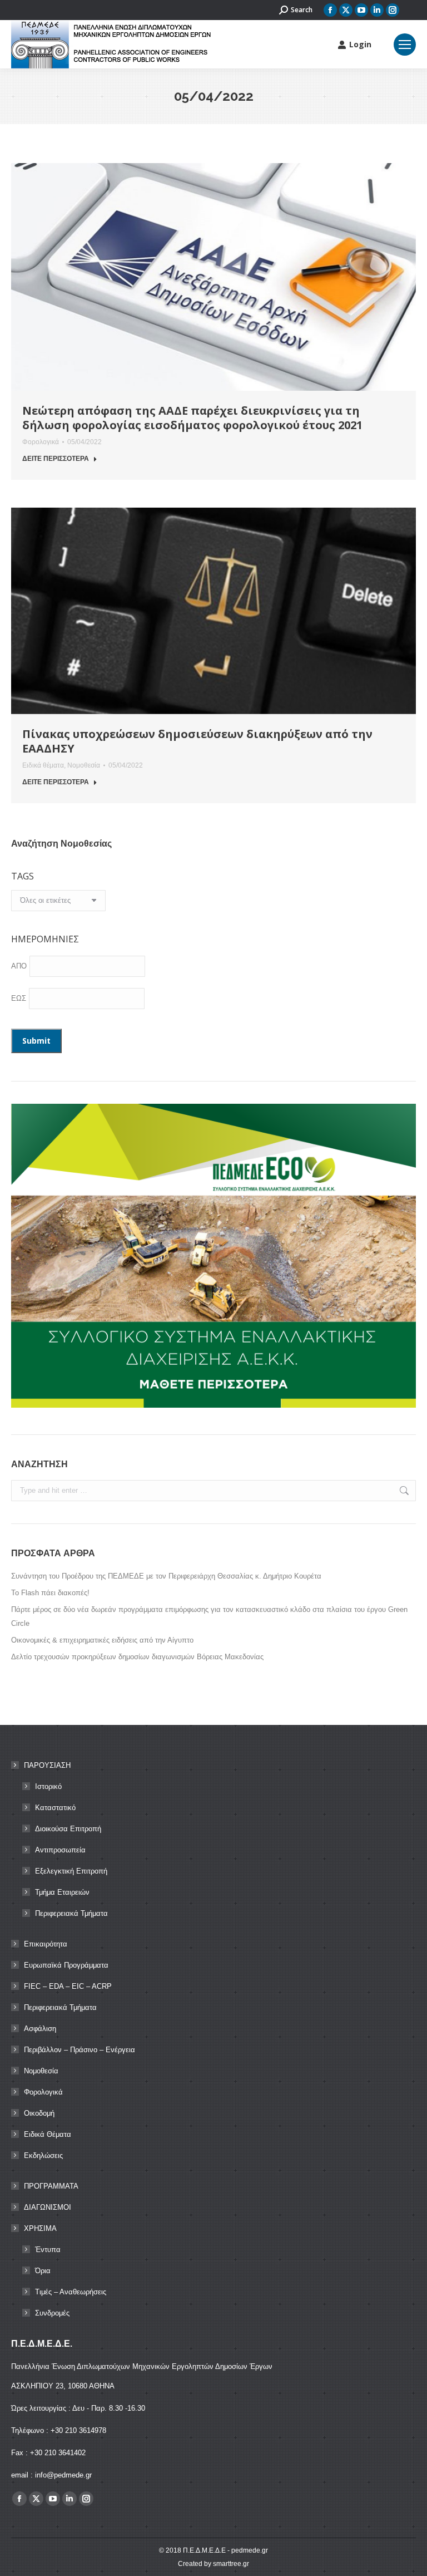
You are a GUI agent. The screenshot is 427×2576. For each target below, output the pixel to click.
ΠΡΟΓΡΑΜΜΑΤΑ (51, 2186)
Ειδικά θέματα (43, 765)
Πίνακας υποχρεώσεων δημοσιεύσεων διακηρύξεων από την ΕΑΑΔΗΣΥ (197, 741)
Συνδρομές (52, 2313)
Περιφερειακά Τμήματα (71, 1913)
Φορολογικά (40, 442)
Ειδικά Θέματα (47, 2134)
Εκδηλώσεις (43, 2155)
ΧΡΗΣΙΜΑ (40, 2228)
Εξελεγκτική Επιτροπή (71, 1871)
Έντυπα (48, 2249)
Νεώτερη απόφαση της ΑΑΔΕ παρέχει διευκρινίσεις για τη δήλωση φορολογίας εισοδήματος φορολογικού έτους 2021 (192, 417)
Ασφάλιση (40, 2028)
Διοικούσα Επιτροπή (68, 1829)
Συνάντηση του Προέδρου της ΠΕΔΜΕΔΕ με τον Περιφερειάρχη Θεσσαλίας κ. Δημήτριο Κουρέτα (166, 1576)
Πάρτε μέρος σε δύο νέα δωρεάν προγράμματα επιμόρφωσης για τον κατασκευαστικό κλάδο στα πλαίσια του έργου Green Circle (209, 1616)
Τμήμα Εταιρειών (62, 1892)
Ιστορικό (48, 1786)
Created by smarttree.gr (213, 2564)
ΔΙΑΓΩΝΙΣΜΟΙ (47, 2207)
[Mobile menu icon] (405, 44)
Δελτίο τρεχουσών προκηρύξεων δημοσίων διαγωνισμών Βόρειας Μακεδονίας (137, 1657)
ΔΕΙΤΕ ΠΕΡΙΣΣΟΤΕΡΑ (55, 459)
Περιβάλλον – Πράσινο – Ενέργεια (79, 2050)
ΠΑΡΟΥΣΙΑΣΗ (47, 1765)
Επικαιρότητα (45, 1944)
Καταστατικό (55, 1807)
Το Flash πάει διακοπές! (50, 1593)
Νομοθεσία (83, 765)
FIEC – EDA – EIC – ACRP (68, 1986)
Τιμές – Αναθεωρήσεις (70, 2292)
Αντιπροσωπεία (60, 1850)
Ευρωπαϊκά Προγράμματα (66, 1965)
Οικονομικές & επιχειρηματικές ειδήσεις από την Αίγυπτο (102, 1640)
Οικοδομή (39, 2113)
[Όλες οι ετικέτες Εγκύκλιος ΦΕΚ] (58, 903)
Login (360, 45)
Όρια (43, 2271)
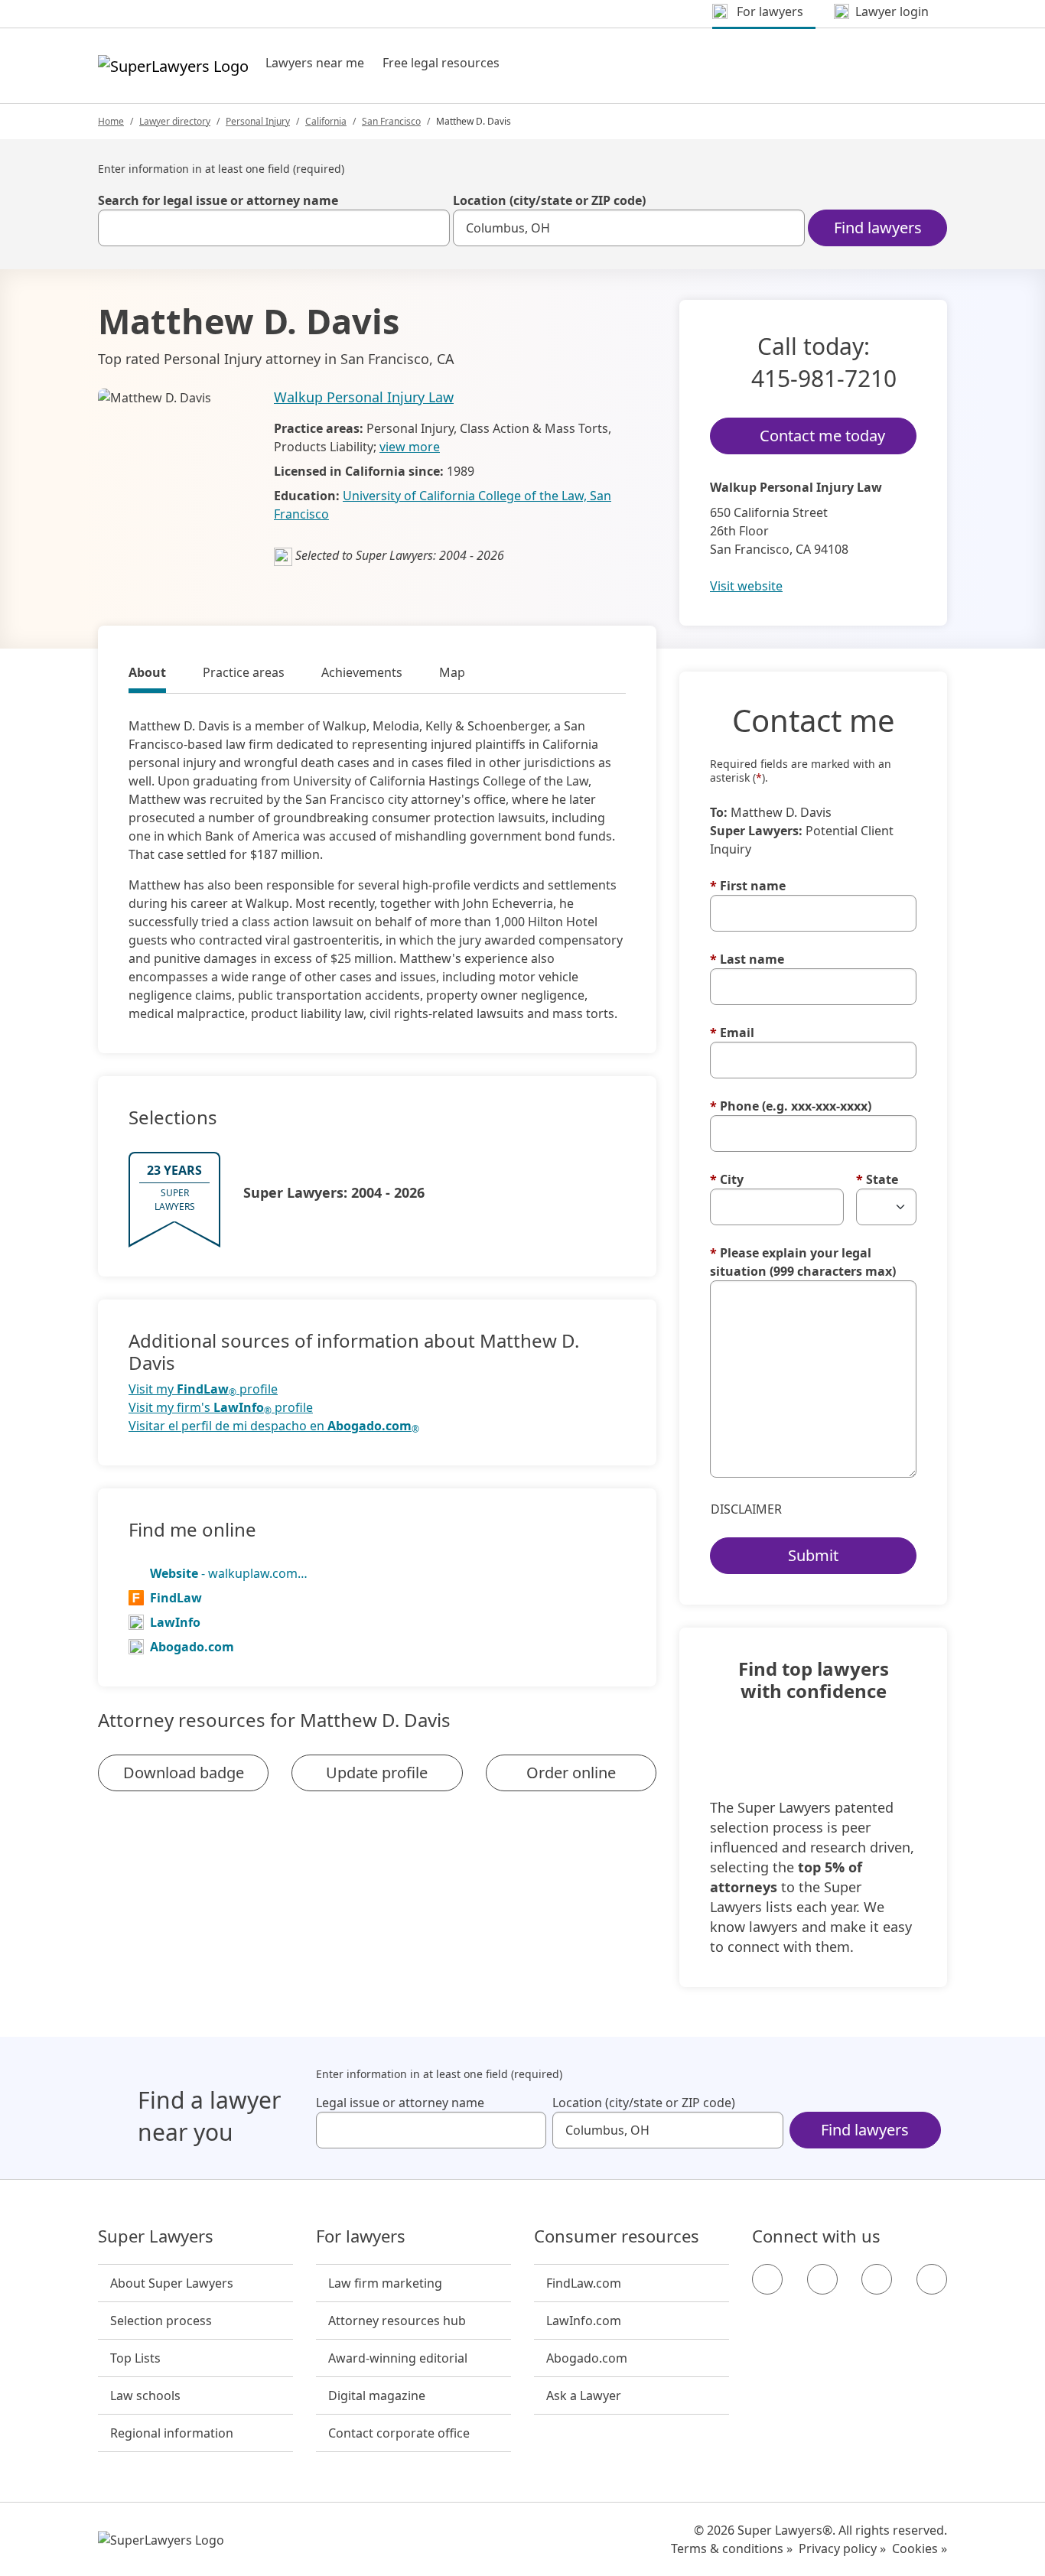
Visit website (746, 585)
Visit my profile (203, 1389)
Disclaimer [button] (746, 1509)
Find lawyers (878, 227)
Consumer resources (616, 2236)
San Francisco (391, 121)
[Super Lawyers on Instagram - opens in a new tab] (822, 2279)
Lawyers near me (314, 62)
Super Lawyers (155, 2236)
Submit (813, 1555)
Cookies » (919, 2548)
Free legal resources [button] (441, 62)
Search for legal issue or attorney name (218, 200)
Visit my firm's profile (221, 1407)
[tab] (147, 674)
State (877, 1179)
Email (732, 1032)
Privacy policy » (842, 2548)
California (326, 121)
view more (409, 446)
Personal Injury (258, 121)
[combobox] (274, 228)
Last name (747, 959)
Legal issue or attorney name (400, 2102)
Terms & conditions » (732, 2548)
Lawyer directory (174, 121)
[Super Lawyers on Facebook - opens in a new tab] (767, 2279)
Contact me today (822, 435)
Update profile (377, 1772)
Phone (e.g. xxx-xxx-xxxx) (790, 1106)
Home (111, 121)
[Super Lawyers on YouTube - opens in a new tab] (876, 2279)
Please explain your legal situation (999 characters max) (803, 1262)
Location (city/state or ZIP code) (549, 200)
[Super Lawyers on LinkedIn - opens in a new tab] (931, 2279)
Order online (571, 1772)
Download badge (183, 1772)
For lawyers (360, 2236)
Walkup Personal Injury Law (364, 397)
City (727, 1179)
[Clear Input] (431, 228)
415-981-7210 (824, 378)
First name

------------------------------------------------------------------------

» **DIRECTIONS**: Could you report every line of the material that contains the string "name"?

» **TASK ANSWER**:
Search for legal issue or attorney name (218, 200)
Last name (747, 959)
Legal issue or attorney name (400, 2102)
First name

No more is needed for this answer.